◆ **Problems to solve**:
• a. Copy the slingshot thread below word for word, between "I saw a great" and "my own hand.", inclusive.
• b. Answer these questions from the slingshot thread below:
(i) What material was the slingshot board-cut in?
(ii) How thick are the blue bands the slingshot is currently wearing?
(iii) What does the builder say he needs this slingshot for?

◆ **Selected passage**:
'''

# GekoGR 'favorit'



## ZDP-189 (Mar 14, 2010)

I saw a great series of videos by GekoGR. He's a great shooter and makes his own forks. One video was entitled:

_"Slingshot" my favorit sling_






So I made a screen-grab and converted it to vector art. I scaled it to my own hand.










Then board-cut it in honey coloured G10, a glassfibre-reinforced epoxy laminate. Instead of polishing it as usual, I left it at 220 grit then gave it an acetone finish, dissolving away the epoxy a little to bring out the fibre grain and improve grip.


__
Sensitive content, not recommended for those under 18
Show Content










Here's some dimensions.










His is surely nicer, but this is super strong and I only needed a quick catty to test out bands in the workshop.

Here it is wearing Hunter bands.










Here it's testing out some funky band chains.










Anyway, It's not much of a showcase. It's not my design and not exemplary handiwork, but I wanted to report that it was a good, ergonomic and accurate shooter with super low forks and low wrist strain. I'd prefer a more beefy handle. slightly higher forks and to round the hook under my thumb.


----------



## RIDE (Mar 19, 2010)

Now that came out much nicer than you are giving yourself credit for! I love the use of the honey G10...it's gorgeous!

Great job!

RIDE


----------



## ZDP-189 (Mar 14, 2010)

Thanks!

The Hunter bands are a bit much for it. It's currently wearing blue bands, a locally available but decent exercise band which is at 0.65mm .026" is between Thera-band Gold (0.75mm .030") and Thera-band Silver (0.55mm .021"). These are short bands tapered from 30-15mm and I guesstimate 8-10lbs of draw and 24' full extension.










This set up gives a fast, accurate and controllable shot from ammo from small BBs up to half ounce lead balls.


----------



## Martin (Jan 17, 2010)

That is a nice looking slingshot, I would pay for a slingshot like that.


----------



## njenkins (Feb 3, 2010)

Sharp.. Love Geko's boardcut design.. It looks good.


----------



## torsten (Feb 9, 2010)

I got some of these slings from Geko.
They are very, very ergonomic and
very, very, very accurate shooters!!

This is vid from another sling-enthusiast using this design!


----------



## RIDE (Mar 19, 2010)

Seriously....if you would be willing to make more....I'd LOVE to own one!

I keep coming back to this thread...I really love the look!

RIDE


----------



## ZDP-189 (Mar 14, 2010)

Thanks for all the comments.



RIDE said:


> Seriously....if you would be willing to make more....I'd LOVE to own one!
> 
> I keep coming back to this thread...I really love the look!
> 
> RIDE


If Geko's selling them I'll not pirate his design, so I won't be selling these. I won't even sell this one. Anyway, I need it for playing with in the workshop.

I tell you what, I'll make you one with my modifications (without charge). Message me your address.


----------



## RIDE (Mar 19, 2010)

ZDP-189 said:


> Seriously....if you would be willing to make more....I'd LOVE to own one!
> 
> I keep coming back to this thread...I really love the look!
> 
> RIDE


If Geko's selling them I'll not pirate his design, so I won't be selling these. I won't even sell this one. Anyway, I need it for playing with in the workshop.

I tell you what, I'll make you one with my modifications (without charge). Message me your address.
[/quote]

Kudos for respecting his design.

And..........message sent.

'''

◆ **Extracted data**:
'''

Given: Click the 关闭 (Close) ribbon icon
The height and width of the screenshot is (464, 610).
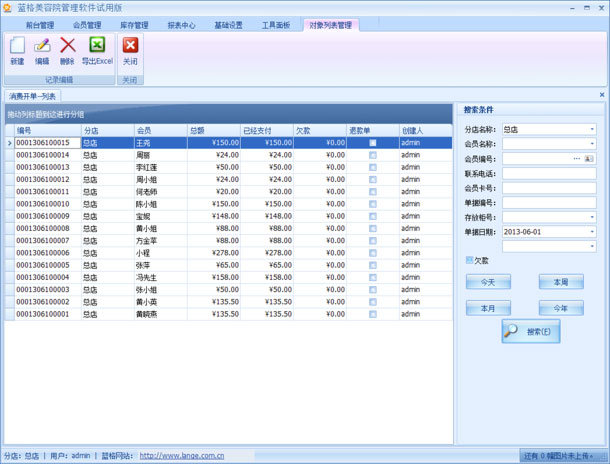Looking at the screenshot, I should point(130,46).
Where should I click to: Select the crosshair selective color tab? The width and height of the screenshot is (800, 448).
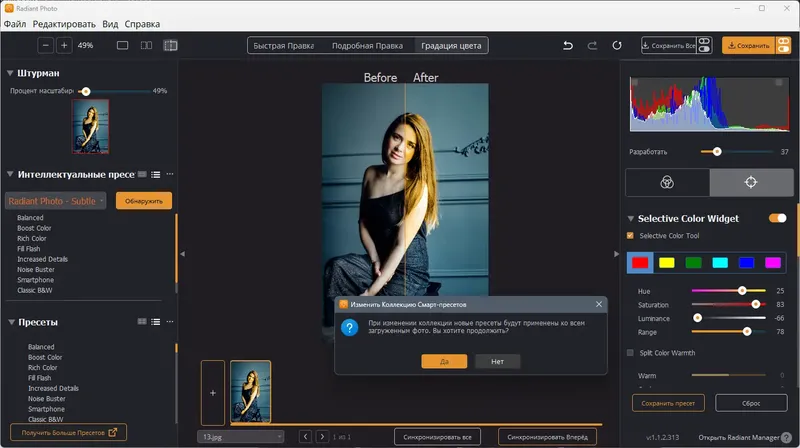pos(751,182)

'''

◆ **Worked solutions**:
• a.
I saw a great series of videos by GekoGR. He's a great shooter and makes his own forks. One video was entitled:

_"Slingshot" my favorit sling_






So I made a screen-grab and converted it to vector art. I scaled it to my own hand.

• b.
(i) Honey colored G10, a glassfibre-reinforced epoxy laminate.
(ii) 0.65mm (.026").
(iii) For playing with in the workshop.